Review by Ian Keogh
Due to their Sunday newspaper supplement exposure, for a considerable period of the 1970s and 1980s Claire Brétecher and Posy Simmonds were the best known comic artists in Britain. Both worked in similar territory, pricking the pomposity of the chattering classes, but Brétecher did so in a far more visceral and condemnatory manner. Her Frustration strip was drawn with a sketchy savagery, the well composed but primitive nature of the art ideal for making her points about ridiculous concerns.
It’s equally suitable for conveying the moodiness of a disenchanted teenage girl. The scowling Agrippina considers herself beset on all sides. Her parents don’t understand, her little brother’s a complete pain, and her best friend, with whom she shares everything, hasn’t told her she has a new boyfriend. That’s them on the bottom right of the sample page, wonderfully depicted in us against the world mode. Despite a simple design for Agrippina, Brétecher’s expressive cartooning is right on the button. She contorts her on the sofa, and throwing end of the world poses or eye-popping shock at trivialities, and is equally good at bringing Agrippina’s friends to life.
There’s a greater narrative continuity to this collection than there was to the first, with the individual strips largely extended to two pages, and threads running throughout the book.
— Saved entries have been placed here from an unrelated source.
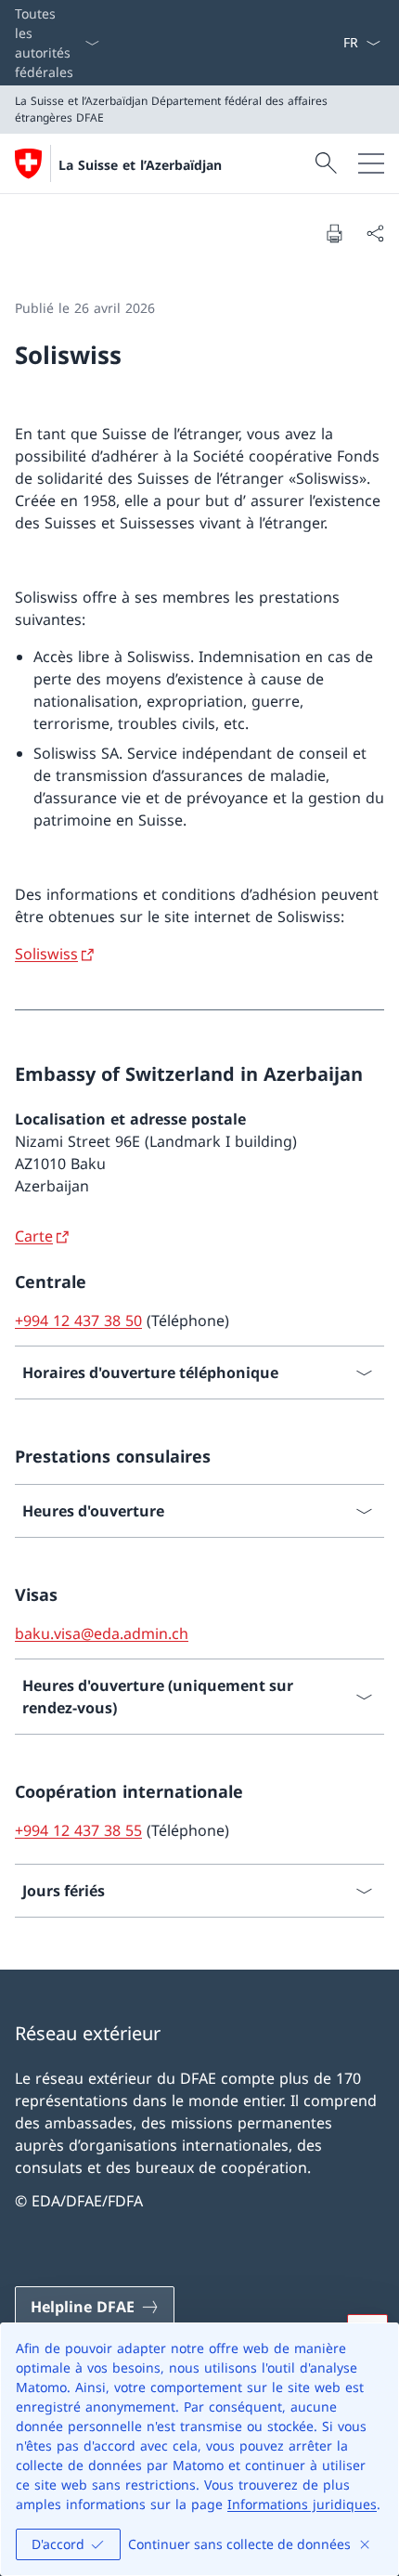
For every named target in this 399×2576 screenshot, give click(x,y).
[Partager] (374, 233)
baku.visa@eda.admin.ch (101, 1633)
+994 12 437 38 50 (78, 1320)
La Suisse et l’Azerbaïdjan (140, 165)
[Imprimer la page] (334, 233)
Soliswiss (46, 953)
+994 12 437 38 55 (78, 1830)
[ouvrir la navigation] (371, 163)
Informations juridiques (302, 2504)
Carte (34, 1236)
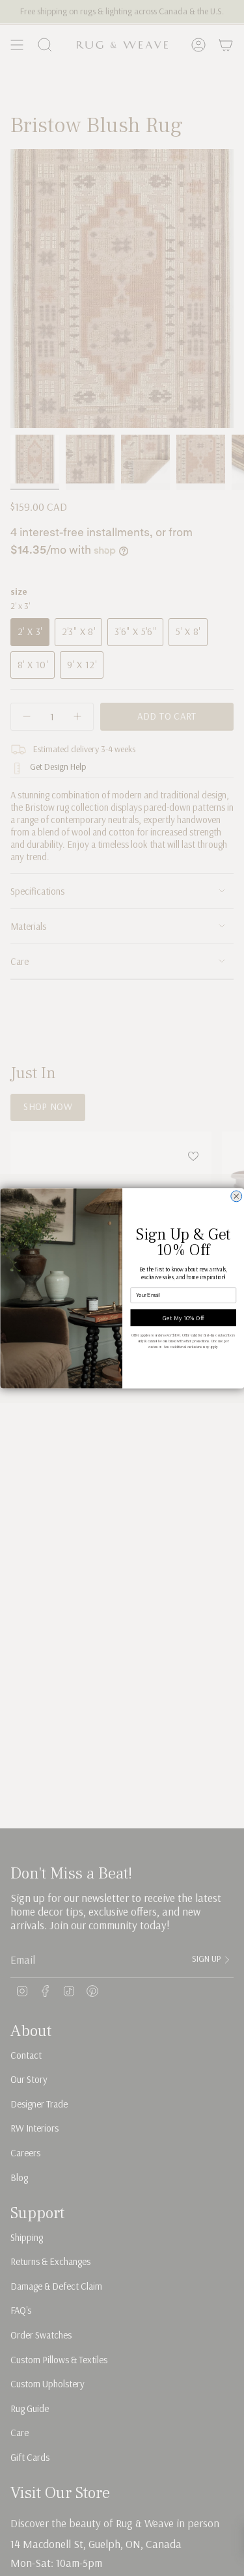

Agrippina herself is entirely unlikeable, deliberately so. She’s smart, and self-obsessed in the manner of all Western teenagers, but also resolutely unreasonable, hypocritical, manipulative and vindictive. Don’t feel too sorry for her parents, however, who saddled her with that name her after all. The character is viable, but it’s the gags that let the strip down. It’s only very rarely that any seasoned gag strip reader won’t be ahead of the punchline, and on several of those it’s because the joke’s not very good. Perhaps allowance has to be made for Brétecher being an early adopter of a genre now more widely explored, resulting in a more sophisticated and rounded portrayal of teenagers in comics, TV and movies since the early 1990s, but so much of Agrippina Throws a Wobbly is very obvious. That hasn’t prevented a successful 21st century TV incarnation in France.
As with the Frustration collections, Fiona Cleland’s translations are sharp and intuitive, and Methuen were sympathetic enough to ensure the English lettering matches Brétecher’s distinctive handwritten style, but that’s occasionally difficult to make out. The addition of colour to the Agrippina strips adds a vibrancy, but it’s bright splodges rather than considered placement. The exception is a subtle use highlighting the speakers in otherwise static group scenes.
This collection is long out of print, but Brétecher’s former popularity ensures second hand copies are easily found. Six further collections have appeared in France, four since the TV show began in 2001, but none have received an English translation.